The first: $z_{k_j}{\left(t\right)}_g=z_{\mathrm{Ik}}\left(t\right),{\mathrm{\θ}}_{k_j}\left(t\right)$ With irrelevant

The second: $z_{k_j}{\left(t\right)}_g=z_k\left(t\right),{\mathrm{\θ}}_{k_j}\left(t\right)$ With relevant (10)

value is definite, can obtain according to formula (8).
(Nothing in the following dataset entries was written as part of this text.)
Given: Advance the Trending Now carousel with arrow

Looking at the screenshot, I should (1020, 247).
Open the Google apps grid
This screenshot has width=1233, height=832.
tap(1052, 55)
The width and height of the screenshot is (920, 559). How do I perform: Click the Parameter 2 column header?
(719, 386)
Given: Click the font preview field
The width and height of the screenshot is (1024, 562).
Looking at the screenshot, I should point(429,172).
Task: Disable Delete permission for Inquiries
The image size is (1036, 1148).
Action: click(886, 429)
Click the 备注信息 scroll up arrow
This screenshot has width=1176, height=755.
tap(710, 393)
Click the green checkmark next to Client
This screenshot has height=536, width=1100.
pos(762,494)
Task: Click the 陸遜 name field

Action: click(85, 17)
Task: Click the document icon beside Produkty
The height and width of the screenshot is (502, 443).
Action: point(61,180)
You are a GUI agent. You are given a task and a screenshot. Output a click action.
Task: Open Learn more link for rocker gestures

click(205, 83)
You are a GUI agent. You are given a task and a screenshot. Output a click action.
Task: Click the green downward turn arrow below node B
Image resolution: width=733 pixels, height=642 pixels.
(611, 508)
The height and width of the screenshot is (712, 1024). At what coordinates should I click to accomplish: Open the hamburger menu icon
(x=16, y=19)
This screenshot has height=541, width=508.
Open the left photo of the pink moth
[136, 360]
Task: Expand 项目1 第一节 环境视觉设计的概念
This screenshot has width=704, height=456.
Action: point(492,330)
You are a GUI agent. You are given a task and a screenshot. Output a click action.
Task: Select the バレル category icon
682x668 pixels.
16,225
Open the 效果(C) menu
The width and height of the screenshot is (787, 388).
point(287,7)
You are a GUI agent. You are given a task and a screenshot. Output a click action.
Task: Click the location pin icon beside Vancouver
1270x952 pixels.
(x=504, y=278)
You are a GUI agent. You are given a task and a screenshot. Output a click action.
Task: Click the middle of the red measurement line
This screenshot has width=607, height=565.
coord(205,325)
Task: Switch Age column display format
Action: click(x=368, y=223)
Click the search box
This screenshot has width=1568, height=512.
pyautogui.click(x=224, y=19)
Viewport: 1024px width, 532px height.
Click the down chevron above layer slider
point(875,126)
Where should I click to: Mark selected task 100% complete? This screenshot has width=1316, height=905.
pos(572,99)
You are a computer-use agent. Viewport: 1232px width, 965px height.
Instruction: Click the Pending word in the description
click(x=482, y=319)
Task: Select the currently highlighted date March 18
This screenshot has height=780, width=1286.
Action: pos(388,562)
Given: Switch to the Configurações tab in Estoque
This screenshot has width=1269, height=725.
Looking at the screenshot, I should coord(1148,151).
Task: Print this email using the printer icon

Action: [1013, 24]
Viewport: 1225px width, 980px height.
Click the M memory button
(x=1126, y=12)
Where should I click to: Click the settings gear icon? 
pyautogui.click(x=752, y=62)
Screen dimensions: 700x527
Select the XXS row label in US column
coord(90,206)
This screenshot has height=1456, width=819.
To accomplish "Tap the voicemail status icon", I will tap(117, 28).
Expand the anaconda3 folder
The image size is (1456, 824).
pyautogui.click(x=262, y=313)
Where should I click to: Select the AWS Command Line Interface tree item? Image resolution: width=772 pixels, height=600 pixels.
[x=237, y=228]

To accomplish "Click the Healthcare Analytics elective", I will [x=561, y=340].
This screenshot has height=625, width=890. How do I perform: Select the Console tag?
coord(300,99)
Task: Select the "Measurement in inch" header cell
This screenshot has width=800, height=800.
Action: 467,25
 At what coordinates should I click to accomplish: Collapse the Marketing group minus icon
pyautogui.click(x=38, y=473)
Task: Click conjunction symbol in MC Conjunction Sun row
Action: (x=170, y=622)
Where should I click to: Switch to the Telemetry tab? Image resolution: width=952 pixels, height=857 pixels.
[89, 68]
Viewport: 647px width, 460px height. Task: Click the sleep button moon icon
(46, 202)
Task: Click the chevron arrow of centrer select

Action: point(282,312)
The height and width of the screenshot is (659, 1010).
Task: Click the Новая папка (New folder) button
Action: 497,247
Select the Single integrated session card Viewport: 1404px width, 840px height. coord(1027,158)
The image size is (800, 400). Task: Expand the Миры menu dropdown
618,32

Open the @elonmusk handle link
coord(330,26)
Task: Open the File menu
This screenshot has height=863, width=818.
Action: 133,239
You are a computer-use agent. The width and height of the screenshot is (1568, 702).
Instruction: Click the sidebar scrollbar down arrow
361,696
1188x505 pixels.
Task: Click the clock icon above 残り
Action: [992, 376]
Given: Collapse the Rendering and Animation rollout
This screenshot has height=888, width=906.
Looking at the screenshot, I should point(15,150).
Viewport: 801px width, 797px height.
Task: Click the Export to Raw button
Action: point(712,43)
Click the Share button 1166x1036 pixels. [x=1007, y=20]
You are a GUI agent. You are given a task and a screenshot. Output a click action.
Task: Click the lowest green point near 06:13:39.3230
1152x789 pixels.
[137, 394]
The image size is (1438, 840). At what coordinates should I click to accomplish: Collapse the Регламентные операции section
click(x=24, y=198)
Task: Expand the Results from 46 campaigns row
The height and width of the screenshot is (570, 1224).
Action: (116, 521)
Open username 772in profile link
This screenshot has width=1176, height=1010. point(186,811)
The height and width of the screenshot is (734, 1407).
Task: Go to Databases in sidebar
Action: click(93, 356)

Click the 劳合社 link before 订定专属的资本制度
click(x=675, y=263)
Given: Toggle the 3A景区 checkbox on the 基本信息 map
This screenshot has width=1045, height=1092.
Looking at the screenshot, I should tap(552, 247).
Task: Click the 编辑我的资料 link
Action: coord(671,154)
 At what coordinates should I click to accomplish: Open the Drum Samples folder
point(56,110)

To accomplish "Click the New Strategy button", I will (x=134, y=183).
9. a kind of fault of numerical control machine tool correlationship Dynamic Variation Analysis method according to claim 1, is characterized in that:

The analysis of the maintenance policy of described consideration dependent failure, the fiduciary level of the related coefficient model system revision subsystem between the subsystem that specifically utilization is set up, calculates predictive maintenance node;

The maintenance policy of system, taking fiduciary level as according to formulating and optimizing, in the time that fiduciary level system or subsystem is less than the threshold value of plan regulation, needs system or subsystem to carry out preventive maintenance maintenance; If the fault of subsystem j is without dependent failure, its reliability is:

$R_j\left(t\right)=\exp (-\∫z_{\mathrm{Ij}}\left(t\right)\mathrm{dt}---\left(11\right)$

R _j(t): be the reliability model in independent failure rate situation that only has of subsystem j;

The reliability model of considering the subsystem j with dependent failure is:

$R_j^{\′}\left(t\right)=\exp (-\∫z_j\left(t\right)\mathrm{dt}=\exp (-\∫(z_{\mathrm{Ij}}\left(t\right)+\underset{i_j}{\mathrm{\Σ}}{\mathrm{\θ}}_{i_j}\left(t\right)z_{i_j}{\left(t\right)}_g)\mathrm{dt}---\left(12\right)$

Have:

R _j(t)≥R′ _j(t) (13)

R ' _j(t): be the reliability model of the resultant fault rate foundation with subsystem j;

The described fiduciary level of calculating with independent failure rate has possibility bigger than normal, in the time that the reliability of subsystem j reaches the threshold value of regulation, the time point being calculated by the reliability model of subsystem j is during as maintenance node, because the timing node calculating with independent failure rate is greater than the timing node calculating with dependent failure rate, therefore by formula (11) calculate subsystem j servicing time node as maintenance schedule according to time, must cause preventive maintenance scheduling after prolong.